Instructions to follow: Convert every line of the records below into a Markdown table with the columns "Number" and "Entry". Give each line its own row with a running row number, and leave out blank lines.

Dataset records:
--*--
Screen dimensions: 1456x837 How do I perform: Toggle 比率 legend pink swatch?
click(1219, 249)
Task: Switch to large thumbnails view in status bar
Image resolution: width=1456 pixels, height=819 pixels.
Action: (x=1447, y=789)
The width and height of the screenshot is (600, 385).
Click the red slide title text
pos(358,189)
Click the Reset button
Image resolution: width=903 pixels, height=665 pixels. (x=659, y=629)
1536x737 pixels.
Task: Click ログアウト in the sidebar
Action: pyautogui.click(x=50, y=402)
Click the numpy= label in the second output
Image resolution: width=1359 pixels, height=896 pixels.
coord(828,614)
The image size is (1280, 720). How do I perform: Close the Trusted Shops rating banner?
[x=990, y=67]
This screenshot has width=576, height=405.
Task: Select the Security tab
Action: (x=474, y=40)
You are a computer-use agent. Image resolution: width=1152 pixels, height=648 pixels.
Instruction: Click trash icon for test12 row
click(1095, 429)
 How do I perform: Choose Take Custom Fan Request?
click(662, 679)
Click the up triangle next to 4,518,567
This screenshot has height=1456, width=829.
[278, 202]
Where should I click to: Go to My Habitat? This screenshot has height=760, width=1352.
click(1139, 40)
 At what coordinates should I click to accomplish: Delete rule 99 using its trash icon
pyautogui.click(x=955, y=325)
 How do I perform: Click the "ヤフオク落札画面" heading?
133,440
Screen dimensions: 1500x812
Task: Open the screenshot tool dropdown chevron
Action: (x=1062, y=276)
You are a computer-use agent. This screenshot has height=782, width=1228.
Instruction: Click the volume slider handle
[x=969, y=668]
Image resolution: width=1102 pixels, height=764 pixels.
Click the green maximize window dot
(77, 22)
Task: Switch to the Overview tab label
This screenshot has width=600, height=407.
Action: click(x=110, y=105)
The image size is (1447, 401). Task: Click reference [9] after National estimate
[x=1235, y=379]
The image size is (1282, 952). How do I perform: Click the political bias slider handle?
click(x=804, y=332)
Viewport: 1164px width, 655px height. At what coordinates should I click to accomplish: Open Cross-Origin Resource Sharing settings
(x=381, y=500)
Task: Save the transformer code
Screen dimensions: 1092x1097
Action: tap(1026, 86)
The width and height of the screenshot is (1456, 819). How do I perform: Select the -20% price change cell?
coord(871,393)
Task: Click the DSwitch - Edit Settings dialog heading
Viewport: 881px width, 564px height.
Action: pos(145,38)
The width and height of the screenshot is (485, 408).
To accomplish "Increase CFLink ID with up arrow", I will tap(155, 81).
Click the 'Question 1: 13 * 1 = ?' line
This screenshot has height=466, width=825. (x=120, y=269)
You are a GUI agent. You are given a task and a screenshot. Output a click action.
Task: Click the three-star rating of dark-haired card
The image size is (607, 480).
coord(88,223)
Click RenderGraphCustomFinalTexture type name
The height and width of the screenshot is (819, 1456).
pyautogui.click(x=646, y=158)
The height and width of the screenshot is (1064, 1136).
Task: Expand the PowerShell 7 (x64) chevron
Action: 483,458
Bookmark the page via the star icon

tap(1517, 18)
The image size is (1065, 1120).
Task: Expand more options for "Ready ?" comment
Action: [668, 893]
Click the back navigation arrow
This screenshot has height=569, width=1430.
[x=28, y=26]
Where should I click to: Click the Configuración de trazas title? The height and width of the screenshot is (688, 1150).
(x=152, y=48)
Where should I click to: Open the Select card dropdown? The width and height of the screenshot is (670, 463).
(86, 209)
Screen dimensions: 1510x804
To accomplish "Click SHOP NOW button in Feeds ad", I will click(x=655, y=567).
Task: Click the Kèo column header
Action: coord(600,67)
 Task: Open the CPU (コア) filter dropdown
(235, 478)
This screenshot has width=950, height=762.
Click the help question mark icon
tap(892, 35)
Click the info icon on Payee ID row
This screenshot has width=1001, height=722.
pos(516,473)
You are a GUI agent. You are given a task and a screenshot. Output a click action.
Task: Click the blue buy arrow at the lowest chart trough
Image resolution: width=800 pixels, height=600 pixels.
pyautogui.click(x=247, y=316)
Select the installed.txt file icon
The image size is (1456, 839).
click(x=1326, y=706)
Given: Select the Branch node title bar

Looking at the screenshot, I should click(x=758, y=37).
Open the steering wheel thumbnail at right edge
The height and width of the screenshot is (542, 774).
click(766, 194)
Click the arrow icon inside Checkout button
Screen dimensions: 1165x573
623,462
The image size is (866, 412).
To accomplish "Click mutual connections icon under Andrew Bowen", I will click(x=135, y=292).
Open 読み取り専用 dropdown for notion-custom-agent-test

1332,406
--*--
Exercise output:
| Number | Entry |
|---|---|
| 1 | Screen dimensions: 1456x837 How do I perform: Toggle 比率 legend pink swatch? |
| 2 | click(1219, 249) |
| 3 | Task: Switch to large thumbnails view in status bar |
| 4 | Image resolution: width=1456 pixels, height=819 pixels. |
| 5 | Action: (x=1447, y=789) |
| 6 | The width and height of the screenshot is (600, 385). |
| 7 | Click the red slide title text |
| 8 | pos(358,189) |
| 9 | Click the Reset button |
| 10 | Image resolution: width=903 pixels, height=665 pixels. (x=659, y=629) |
| 11 | 1536x737 pixels. |
| 12 | Task: Click ログアウト in the sidebar |
| 13 | Action: pyautogui.click(x=50, y=402) |
| 14 | Click the numpy= label in the second output |
| 15 | Image resolution: width=1359 pixels, height=896 pixels. |
| 16 | coord(828,614) |
| 17 | The image size is (1280, 720). How do I perform: Close the Trusted Shops rating banner? |
| 18 | [x=990, y=67] |
| 19 | This screenshot has width=576, height=405. |
| 20 | Task: Select the Security tab |
| 21 | Action: (x=474, y=40) |
| 22 | You are a computer-use agent. Image resolution: width=1152 pixels, height=648 pixels. |
| 23 | Instruction: Click trash icon for test12 row |
| 24 | click(1095, 429) |
| 25 |  How do I perform: Choose Take Custom Fan Request? |
| 26 | click(662, 679) |
| 27 | Click the up triangle next to 4,518,567 |
| 28 | This screenshot has height=1456, width=829. |
| 29 | [278, 202] |
| 30 | Where should I click to: Go to My Habitat? This screenshot has height=760, width=1352. |
| 31 | click(1139, 40) |
| 32 |  At what coordinates should I click to accomplish: Delete rule 99 using its trash icon |
| 33 | pyautogui.click(x=955, y=325) |
| 34 |  How do I perform: Click the "ヤフオク落札画面" heading? |
| 35 | 133,440 |
| 36 | Screen dimensions: 1500x812 |
| 37 | Task: Open the screenshot tool dropdown chevron |
| 38 | Action: (x=1062, y=276) |
| 39 | You are a computer-use agent. This screenshot has height=782, width=1228. |
| 40 | Instruction: Click the volume slider handle |
| 41 | [x=969, y=668] |
| 42 | Image resolution: width=1102 pixels, height=764 pixels. |
| 43 | Click the green maximize window dot |
| 44 | (77, 22) |
| 45 | Task: Switch to the Overview tab label |
| 46 | This screenshot has width=600, height=407. |
| 47 | Action: click(x=110, y=105) |
| 48 | The image size is (1447, 401). Task: Click reference [9] after National estimate |
| 49 | [x=1235, y=379] |
| 50 | The image size is (1282, 952). How do I perform: Click the political bias slider handle? |
| 51 | click(x=804, y=332) |
| 52 | Viewport: 1164px width, 655px height. At what coordinates should I click to accomplish: Open Cross-Origin Resource Sharing settings |
| 53 | (x=381, y=500) |
| 54 | Task: Save the transformer code |
| 55 | Screen dimensions: 1092x1097 |
| 56 | Action: tap(1026, 86) |
| 57 | The width and height of the screenshot is (1456, 819). How do I perform: Select the -20% price change cell? |
| 58 | coord(871,393) |
| 59 | Task: Click the DSwitch - Edit Settings dialog heading |
| 60 | Viewport: 881px width, 564px height. |
| 61 | Action: pos(145,38) |
| 62 | The width and height of the screenshot is (485, 408). |
| 63 | To accomplish "Increase CFLink ID with up arrow", I will tap(155, 81). |
| 64 | Click the 'Question 1: 13 * 1 = ?' line |
| 65 | This screenshot has height=466, width=825. (x=120, y=269) |
| 66 | You are a GUI agent. You are given a task and a screenshot. Output a click action. |
| 67 | Task: Click the three-star rating of dark-haired card |
| 68 | The image size is (607, 480). |
| 69 | coord(88,223) |
| 70 | Click RenderGraphCustomFinalTexture type name |
| 71 | The height and width of the screenshot is (819, 1456). |
| 72 | pyautogui.click(x=646, y=158) |
| 73 | The height and width of the screenshot is (1064, 1136). |
| 74 | Task: Expand the PowerShell 7 (x64) chevron |
| 75 | Action: 483,458 |
| 76 | Bookmark the page via the star icon |
| 77 | tap(1517, 18) |
| 78 | The image size is (1065, 1120). |
| 79 | Task: Expand more options for "Ready ?" comment |
| 80 | Action: [668, 893] |
| 81 | Click the back navigation arrow |
| 82 | This screenshot has height=569, width=1430. |
| 83 | [x=28, y=26] |
| 84 | Where should I click to: Click the Configuración de trazas title? The height and width of the screenshot is (688, 1150). |
| 85 | (x=152, y=48) |
| 86 | Where should I click to: Open the Select card dropdown? The width and height of the screenshot is (670, 463). |
| 87 | (86, 209) |
| 88 | Screen dimensions: 1510x804 |
| 89 | To accomplish "Click SHOP NOW button in Feeds ad", I will click(x=655, y=567). |
| 90 | Task: Click the Kèo column header |
| 91 | Action: coord(600,67) |
| 92 |  Task: Open the CPU (コア) filter dropdown |
| 93 | (235, 478) |
| 94 | This screenshot has width=950, height=762. |
| 95 | Click the help question mark icon |
| 96 | tap(892, 35) |
| 97 | Click the info icon on Payee ID row |
| 98 | This screenshot has width=1001, height=722. |
| 99 | pos(516,473) |
| 100 | You are a GUI agent. You are given a task and a screenshot. Output a click action. |
| 101 | Task: Click the blue buy arrow at the lowest chart trough |
| 102 | Image resolution: width=800 pixels, height=600 pixels. |
| 103 | pyautogui.click(x=247, y=316) |
| 104 | Select the installed.txt file icon |
| 105 | The image size is (1456, 839). |
| 106 | click(x=1326, y=706) |
| 107 | Given: Select the Branch node title bar |
| 108 | Looking at the screenshot, I should click(x=758, y=37). |
| 109 | Open the steering wheel thumbnail at right edge |
| 110 | The height and width of the screenshot is (542, 774). |
| 111 | click(766, 194) |
| 112 | Click the arrow icon inside Checkout button |
| 113 | Screen dimensions: 1165x573 |
| 114 | 623,462 |
| 115 | The image size is (866, 412). |
| 116 | To accomplish "Click mutual connections icon under Andrew Bowen", I will click(x=135, y=292). |
| 117 | Open 読み取り専用 dropdown for notion-custom-agent-test |
| 118 | 1332,406 |